» **Aim of the exercise**
Lines to be reproduced exactly: the one that holds "This screenshot has width=1307, height=924." and all those after it through the end of the data. Include no others.

» **Data extracts**
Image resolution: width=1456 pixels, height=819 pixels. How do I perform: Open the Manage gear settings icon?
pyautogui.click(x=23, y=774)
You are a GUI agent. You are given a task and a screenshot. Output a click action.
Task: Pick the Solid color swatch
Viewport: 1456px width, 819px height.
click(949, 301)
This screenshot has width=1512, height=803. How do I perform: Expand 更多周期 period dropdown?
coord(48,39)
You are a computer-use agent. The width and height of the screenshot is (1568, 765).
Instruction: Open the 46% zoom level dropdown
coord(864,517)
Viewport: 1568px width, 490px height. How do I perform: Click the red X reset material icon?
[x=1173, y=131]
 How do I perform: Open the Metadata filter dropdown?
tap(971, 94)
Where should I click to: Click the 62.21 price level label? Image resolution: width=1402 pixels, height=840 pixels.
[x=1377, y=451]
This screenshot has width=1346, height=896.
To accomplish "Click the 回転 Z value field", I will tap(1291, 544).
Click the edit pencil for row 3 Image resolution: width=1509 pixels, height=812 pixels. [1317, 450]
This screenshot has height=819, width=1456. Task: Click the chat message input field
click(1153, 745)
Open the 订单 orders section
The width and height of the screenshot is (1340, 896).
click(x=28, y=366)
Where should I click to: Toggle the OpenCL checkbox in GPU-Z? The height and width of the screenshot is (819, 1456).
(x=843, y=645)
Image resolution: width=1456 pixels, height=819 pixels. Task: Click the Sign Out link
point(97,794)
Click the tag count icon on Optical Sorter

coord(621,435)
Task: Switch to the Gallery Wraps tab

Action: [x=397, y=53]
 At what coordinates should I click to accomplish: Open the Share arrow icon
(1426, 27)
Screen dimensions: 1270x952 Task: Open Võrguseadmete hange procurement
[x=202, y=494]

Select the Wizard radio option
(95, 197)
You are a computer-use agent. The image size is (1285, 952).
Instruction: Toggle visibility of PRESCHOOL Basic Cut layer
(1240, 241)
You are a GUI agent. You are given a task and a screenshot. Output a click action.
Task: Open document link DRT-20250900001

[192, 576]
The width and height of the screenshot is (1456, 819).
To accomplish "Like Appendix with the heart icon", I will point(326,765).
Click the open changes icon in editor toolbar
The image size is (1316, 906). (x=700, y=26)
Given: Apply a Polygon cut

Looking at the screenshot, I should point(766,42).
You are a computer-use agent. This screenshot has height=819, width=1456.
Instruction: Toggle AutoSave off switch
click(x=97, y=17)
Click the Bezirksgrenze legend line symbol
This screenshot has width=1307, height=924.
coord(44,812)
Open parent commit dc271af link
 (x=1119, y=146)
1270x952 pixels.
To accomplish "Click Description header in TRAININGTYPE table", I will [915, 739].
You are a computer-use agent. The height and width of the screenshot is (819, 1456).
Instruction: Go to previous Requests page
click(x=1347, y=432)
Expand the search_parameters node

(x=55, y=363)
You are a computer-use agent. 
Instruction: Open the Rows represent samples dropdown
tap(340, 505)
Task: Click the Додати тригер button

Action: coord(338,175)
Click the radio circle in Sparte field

» **Solution below**
This screenshot has width=1307, height=924.
coord(44,812)
Open parent commit dc271af link
 (x=1119, y=146)
1270x952 pixels.
To accomplish "Click Description header in TRAININGTYPE table", I will [915, 739].
You are a computer-use agent. The height and width of the screenshot is (819, 1456).
Instruction: Go to previous Requests page
click(x=1347, y=432)
Expand the search_parameters node

(x=55, y=363)
You are a computer-use agent. 
Instruction: Open the Rows represent samples dropdown
tap(340, 505)
Task: Click the Додати тригер button

Action: coord(338,175)
Click the radio circle in Sparte field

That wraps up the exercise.